Bug 174215

Summary: Resource Load Statistics: Prune statistics in order of importance
Product: WebKit Reporter: John Wilander <wilander>
Component: WebKit2Assignee: John Wilander <wilander>
Status: RESOLVED FIXED    
Severity: Normal CC: bfulgham, buildbot, cdumez, dbates, japhet, webkit-bug-importer, wilander
Priority: P2 Keywords: InRadar
Version: WebKit Nightly Build   
Hardware: Unspecified   
OS: Unspecified   
Attachments:
Description Flags
Patch
none
Patch
none
Patch
none
Patch
none
Patch (Rebaselined)
none
Patch
none
Patch
none
Patch
none
Patch
none
Patch
none
Patch cdumez: review+

Description John Wilander 2017-07-06 12:55:19 PDT
We should cap the size of stored statistics and prune the store in order of importance, less to more.
Comment 1 Radar WebKit Bug Importer 2017-07-06 12:55:49 PDT
<rdar://problem/33164403>
Comment 2 John Wilander 2017-07-06 13:15:48 PDT
Created attachment 314750 [details]
Patch
Comment 3 John Wilander 2017-07-06 13:16:58 PDT
I know there are a couple of whitespace changes that shouldn't be there but I just can't get Xcode to not add them back in so I'll have to fix the files in some other editor before landing.
Comment 4 John Wilander 2017-07-06 13:17:26 PDT
Oh, patch doesn't seem to apply to trunk. Will merge.
Comment 5 John Wilander 2017-07-06 16:02:07 PDT
Created attachment 314767 [details]
Patch
Comment 6 John Wilander 2017-07-06 16:31:20 PDT
Created attachment 314776 [details]
Patch
Comment 7 Chris Dumez 2017-07-06 18:22:58 PDT
Comment on attachment 314776 [details]
Patch

View in context: https://bugs.webkit.org/attachment.cgi?id=314776&action=review

> Source/WebKit2/UIProcess/Storage/ResourceLoadStatisticsStore.cpp:47
> +static size_t maxStatisticsEntries = 1000;

All those overridable statics are wrong and should be data members. There can be several ResourceLoadStatisticsStore per process at least in theory since there is one store per WebSiteDataStore.
I believe those should be data members.
Comment 8 Chris Dumez 2017-07-06 18:34:19 PDT
Comment on attachment 314776 [details]
Patch

View in context: https://bugs.webkit.org/attachment.cgi?id=314776&action=review

> Source/WebCore/loader/ResourceLoadStatistics.h:65
> +    WallTime lastSeen { WallTime::fromRawSeconds(-1) };

Do we really need this magic -1 value here? Do we really need to distinguish default value from reset?

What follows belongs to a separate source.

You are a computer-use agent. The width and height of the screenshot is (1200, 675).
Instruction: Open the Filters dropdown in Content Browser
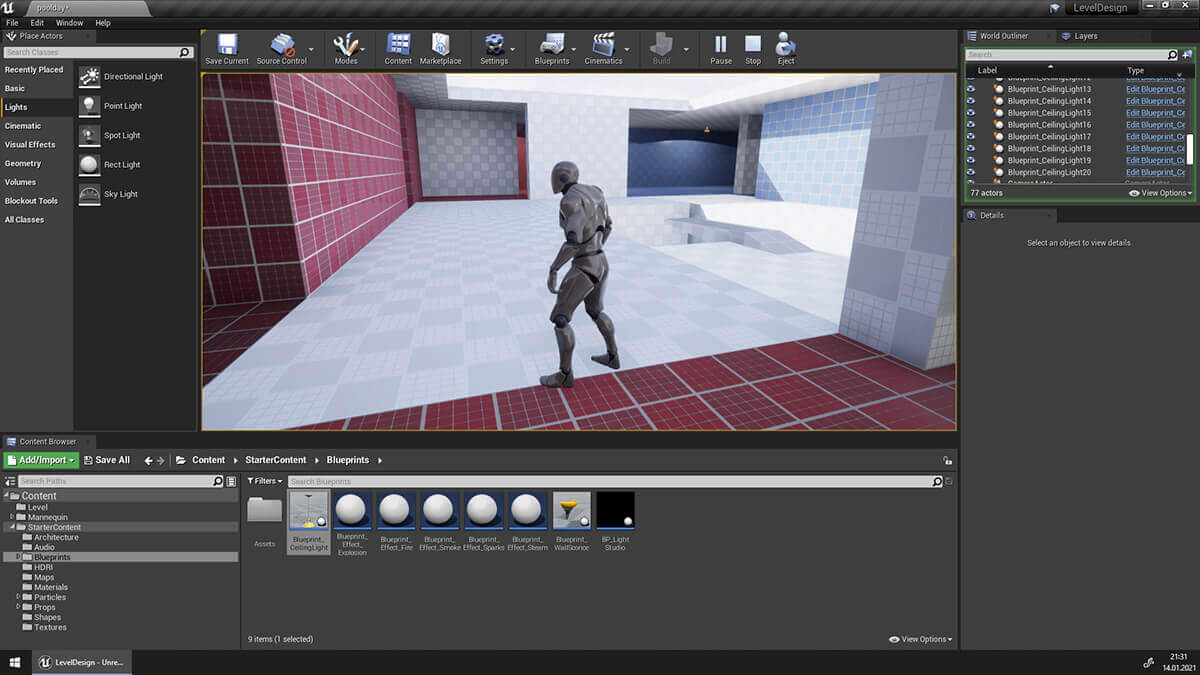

> Source/WebKit2/UIProcess/Storage/ResourceLoadStatisticsStore.cpp:295
> +void ResourceLoadStatisticsStore::setMaxStatisticsEntries(size_t entries)

entries is a bad name

> Source/WebKit2/UIProcess/Storage/ResourceLoadStatisticsStore.cpp:300
> +void ResourceLoadStatisticsStore::setPruneEntriesDownTo(size_t entries)

entries is a bad name

> Source/WebKit2/UIProcess/Storage/ResourceLoadStatisticsStore.cpp:454
> +    size_t numberOfEntriesLeftToPrune = m_resourceStatisticsMap.size() - pruneEntriesDownTo;

If this is 0, we're in trouble, based on your implementation of sortAndPrune()
Comment 9 Chris Dumez 2017-07-06 18:53:54 PDT
Comment on attachment 314776 [details]
Patch

View in context: https://bugs.webkit.org/attachment.cgi?id=314776&action=review

> Source/WebKit2/UIProcess/Storage/ResourceLoadStatisticsStore.cpp:435
> +    std::sort(statisticsToPrune.begin(), statisticsToPrune.end(), [](const StatisticsLastSeen& a, const StatisticsLastSeen& b) {

If statisticsToPrune.size() <= numberOfEntriesToPrune, then sorting is useless, right? We are going to remove ALL the entries in statisticsToPrune in this case, and it does not matter in which order they are removed.

> Source/WebKit2/UIProcess/Storage/ResourceLoadStatisticsStore.cpp:448
> +void ResourceLoadStatisticsStore::pruneStatisticsIfNeeded()

How often is this called?
Comment 10 Chris Dumez 2017-07-06 19:07:24 PDT
Comment on attachment 314776 [details]
Patch

View in context: https://bugs.webkit.org/attachment.cgi?id=314776&action=review

> Source/WebKit2/UIProcess/Storage/ResourceLoadStatisticsStore.cpp:441
> +        if (!--numberOfEntriesToPrune)

This is bad if numberOfEntriesToPrune is 0.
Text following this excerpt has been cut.